Stealth BioTherapeutics Corp. announced the presentation of new SBT-272 preclinical data demonstrating functional improvement in upper motor neurons with TDP-43 pathology, which plays a significant role in both amyotrophic lateral sclerosis (ALS) and frontotemporal dementia (FTD). The data were presented at the Keystone Neurodegeneration Symposium in Keystone, CO held June 5-9, 2022.

A Phase 1 study to evaluate the safety and tolerability of SBT-272 in healthy volunteers is underway. SBT-272 significantly improved mitochondrial structural integrity and motility in TDP-43 mutant (A315T)-expressing upper motor neurons. These enhancements in mitochondrial health were associated with improved axon outgrowth, a key indicator of improved neuronal health.

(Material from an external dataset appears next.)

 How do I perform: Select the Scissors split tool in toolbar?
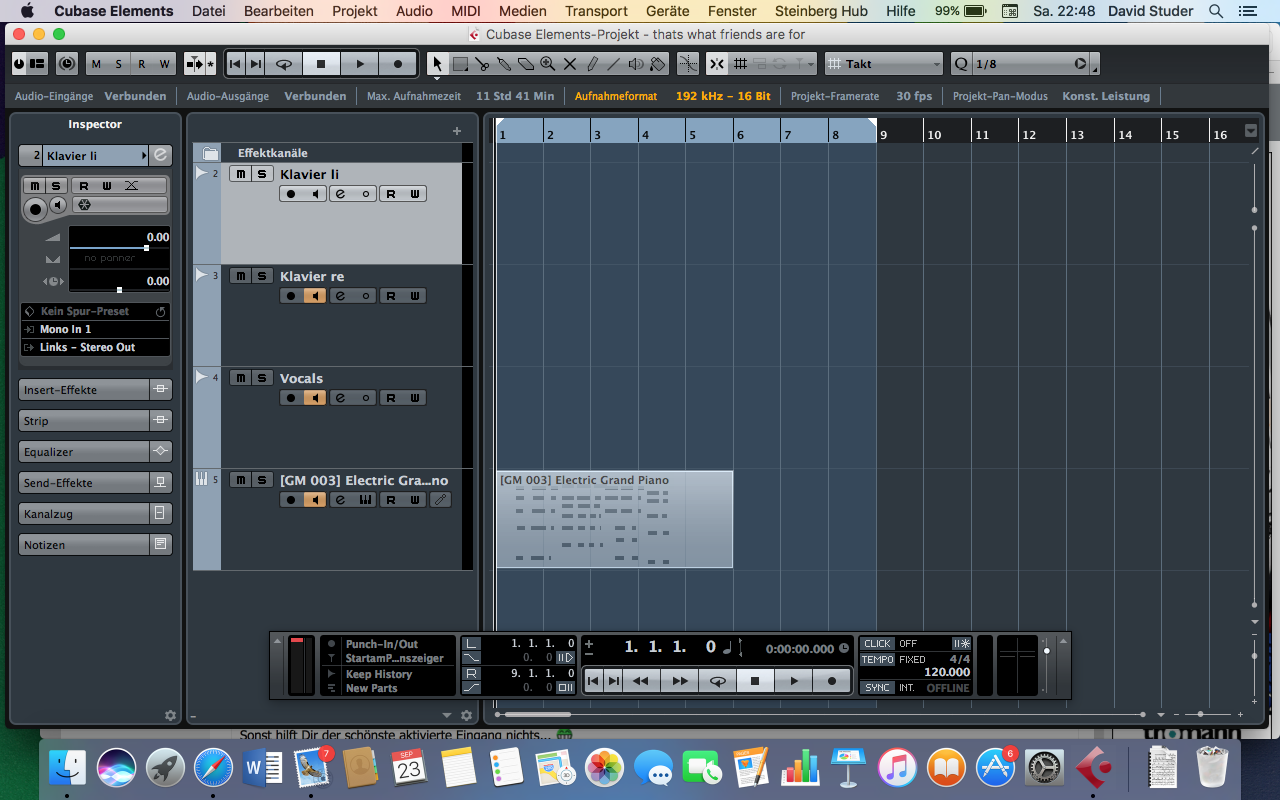pyautogui.click(x=482, y=64)
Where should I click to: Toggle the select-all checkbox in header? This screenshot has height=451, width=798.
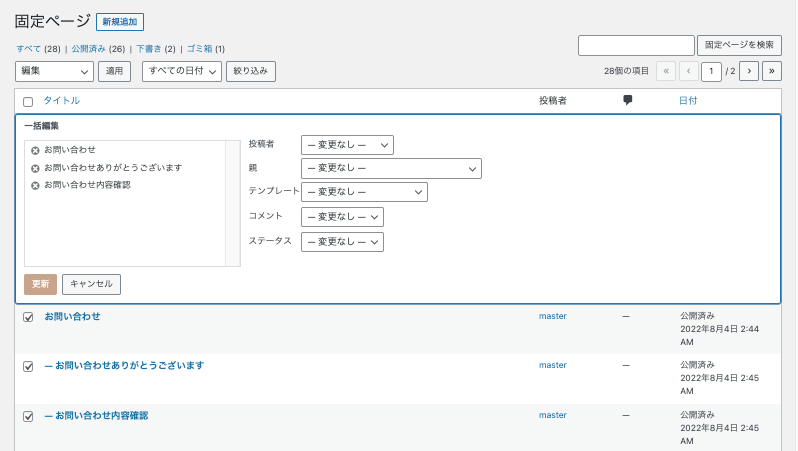[28, 101]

The effect of SBT-272 on axon outgrowth was superior to edaravone (approved for the treatment of ALS) and AMX0035 (NDA under FDA review). Chronic in vivo administration of SBT-272 reduced upper motor neuron degeneration and neuroinflammation in the motor cortex of the prp-hTDP-43A315T-UeGFP mouse model of ALS. Together, these data support further investigation of SBT-272 as a potential treatment for ALS with TDP-43 pathology.